SIXTH DISTRICT COURT OF APPEAL STATE OF FLORIDA _____________________________

Case No. 6D23-391 Lower Tribunal No. 2021CC494 _____________________________

JOHN SULZER and JEANETTE ROBERTS SULZER,

Appellants, v.

AMERICAN INTEGRITY INSURANCE COMPANY OF FLORIDA,

Appellee. _____________________________

Appeal from the County Court for Hendry County. Darrell R. Hill, Judge.

January 8, 2024

PER CURIAM.

This case concerns Section 627.70152, Florida Statutes, which was enacted

by the Florida Legislature in 2021.1 The Appellants, John Sulzer and Jeanette

Roberts Sulzer (“the Insureds”), purchased a property insurance policy from

Appellee, American Integrity Insurance Company of Florida (“the Insurance

Company”), prior to the enactment of Section 627.70152. After allegedly suffering

1 This case was transferred from the Second District Court of Appeal to this Court on January 1, 2023. an insured loss, the Insureds submitted a claim to the Insurance Company for

coverage under the insurance policy, which the Insurance Company denied. Both

the policy’s coverage period and the Insureds’ alleged loss happened before the

statute’s enactment. After the statute’s effective date, the Insureds filed a lawsuit

against the Insurance Company for breach of their insurance policy without first

filing a pre-suit notice under Section 627.70152. The Insurance Company filed a

motion to dismiss based on the Insureds’ failure to file the pre-suit notice, which the

trial court granted. The Insureds then filed this appeal contending that the trial court

erred by holding that they were required to file the pre-suit notice before bringing

their lawsuit.

Based on this Court’s recent decision in Hughes v. Universal Property &

Casualty Insurance Co., No. 6D23-296, 2023 WL 8108671 (Fla. 6th DCA Nov. 22,

2023), we reverse the trial court’s order granting the motion to dismiss and remand

this case to the trial court for further proceedings consistent with Hughes. For the

same reasons set forth in Hughes, we certify this decision to be in direct conflict with

Cole v. Universal Property & Casualty Insurance Co., 363 So. 3d 1089 (Fla. 4th

DCA 2023).

REVERSED and REMANDED. CONFLICT CERTIFIED.

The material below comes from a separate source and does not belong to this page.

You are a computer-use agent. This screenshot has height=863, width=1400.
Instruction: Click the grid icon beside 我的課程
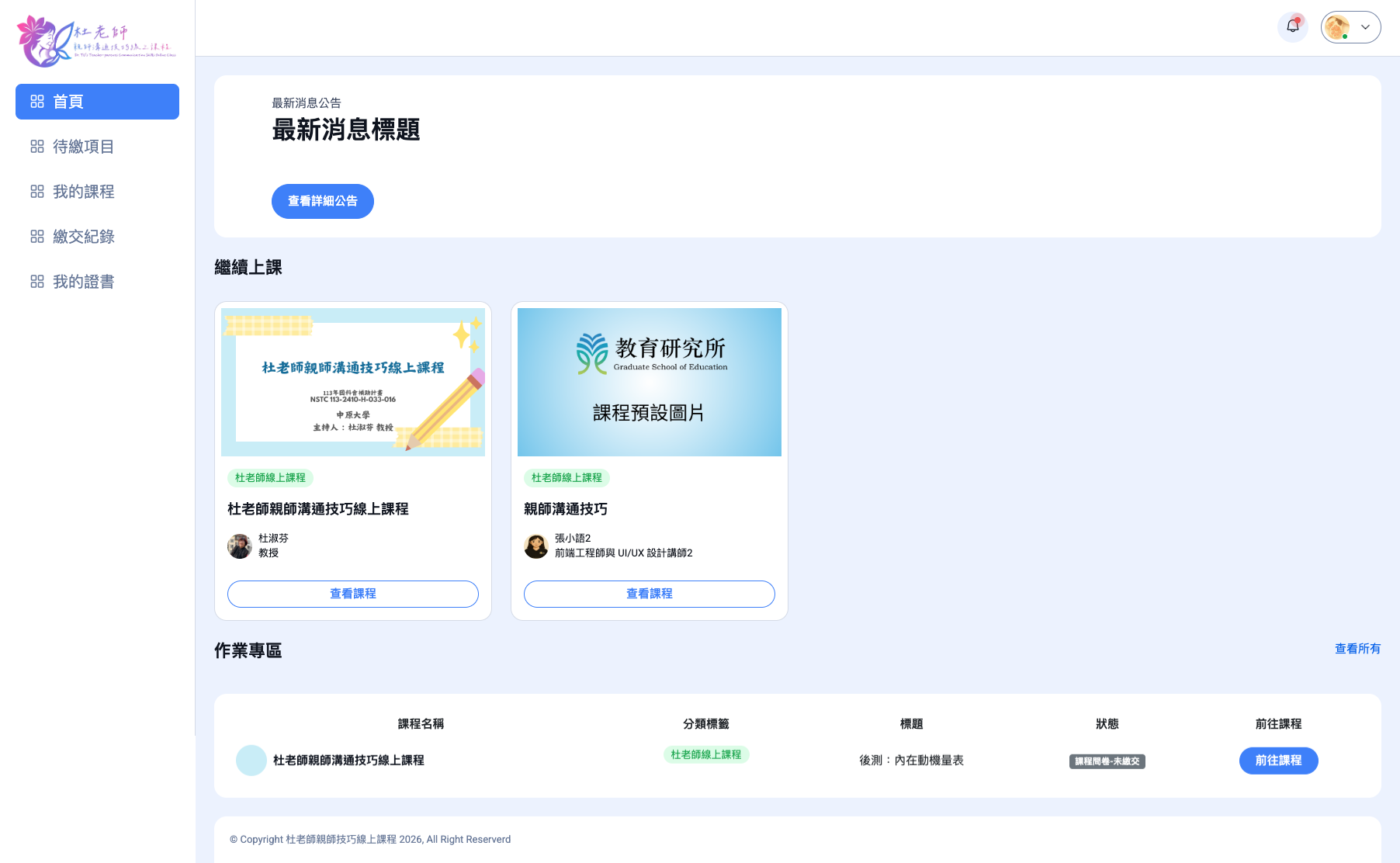[x=37, y=192]
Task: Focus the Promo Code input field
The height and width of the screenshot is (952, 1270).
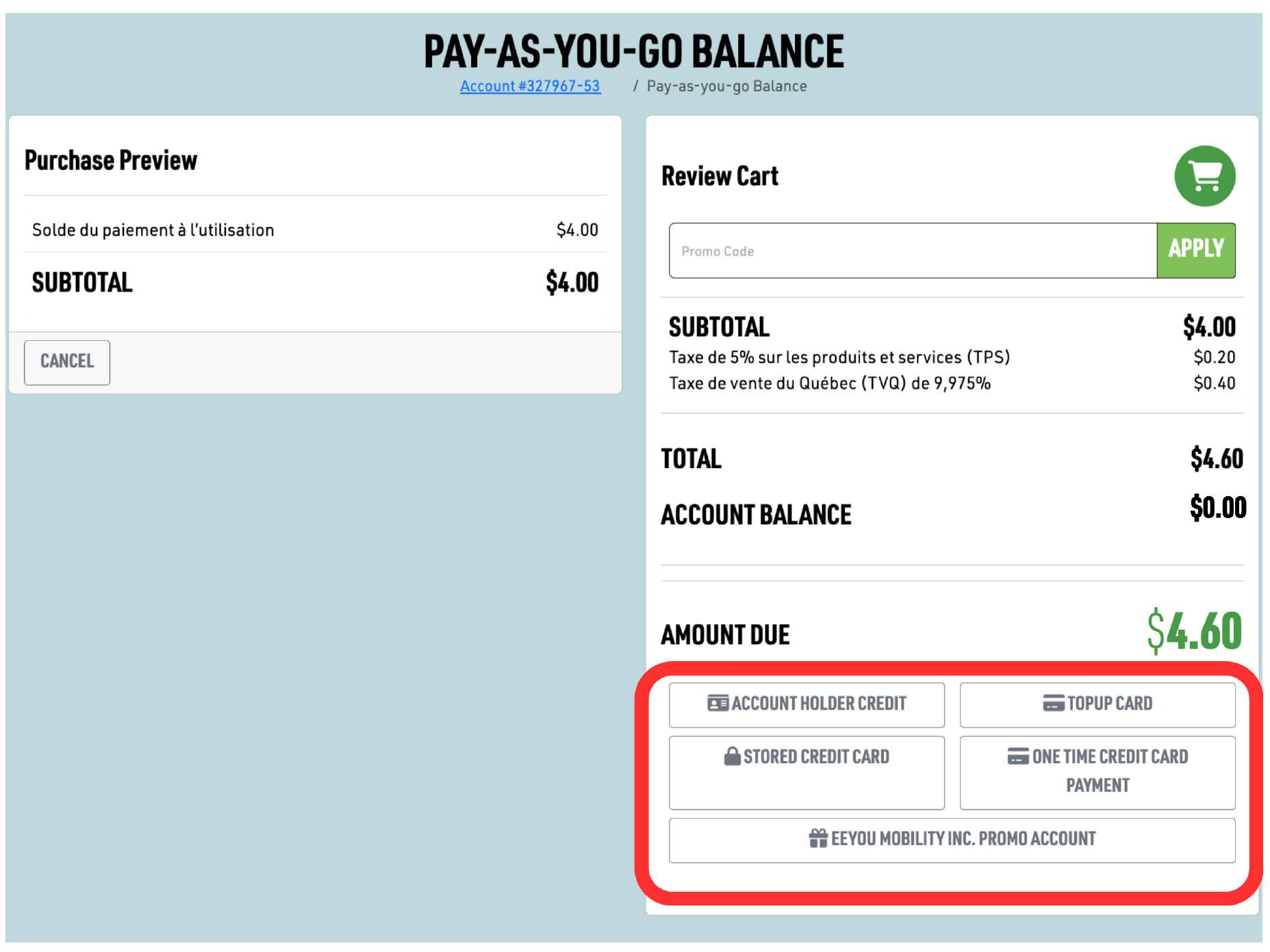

SMITH and MIZE, JJ., concur; and each concurs specially, with separate opinions. WHITE, J., concurs in result, with opinion.

2 _____________________________

NOT FINAL UNTIL TIME EXPIRES TO FILE MOTION FOR REHEARING AND DISPOSITION THEREOF IF TIMELY FILED _____________________________

SMITH, J., concurring.

I write this special concurring opinion to point out what I think is a slight yet

important clarification in approaching matters of legislative retroactivity. That

clarification revolves around whether the court must first perform a threshold inquiry

to determine whether a statute is substantive versus procedural prior to engaging in

the two-prong test set forth in Old Port Cove Holdings, Inc. v. Old Port Cove

Condominium Ass’n One, Inc., 986 So. 2d 1279 (Fla. 2008), Metropolitan Dade

County v. Chase Federal Housing Corp., 737 So. 2d 494 (Fla. 1999), and Menendez

v. Progressive Express Insurance Co., 35 So. 3d 873 (Fla. 2010). The two prongs

are 1) whether the Legislature clearly expressed an intent for the statute to apply

retroactively, and 2) whether any constitutional principles would be violated by

retroactive application. Old Port Holdings, Inc., 986 So. 2d at 1284; Chase Fed.,

737 So. 2d at 499; Menendez, 35 So. 3d at 877.

In Florida Insurance Guaranty Ass’n Inc. v. Devon Neighborhood Ass’n

Inc., 67 So. 3d 187 (Fla. 2011), the Florida Supreme Court addressed the potential

retroactive effect of a modification to section 627.7015, Fla. Stat. (2005), which

expanded the scope of the statute to include commercial residential insurers.

3 Because of the amendment to the statute, commercial residential insurers were

required to pay the cost of mediation, and failure to notice mediation resulted in the

loss of an existing contractual right to appraisal. Devon, 67 So. 3d at 194–95.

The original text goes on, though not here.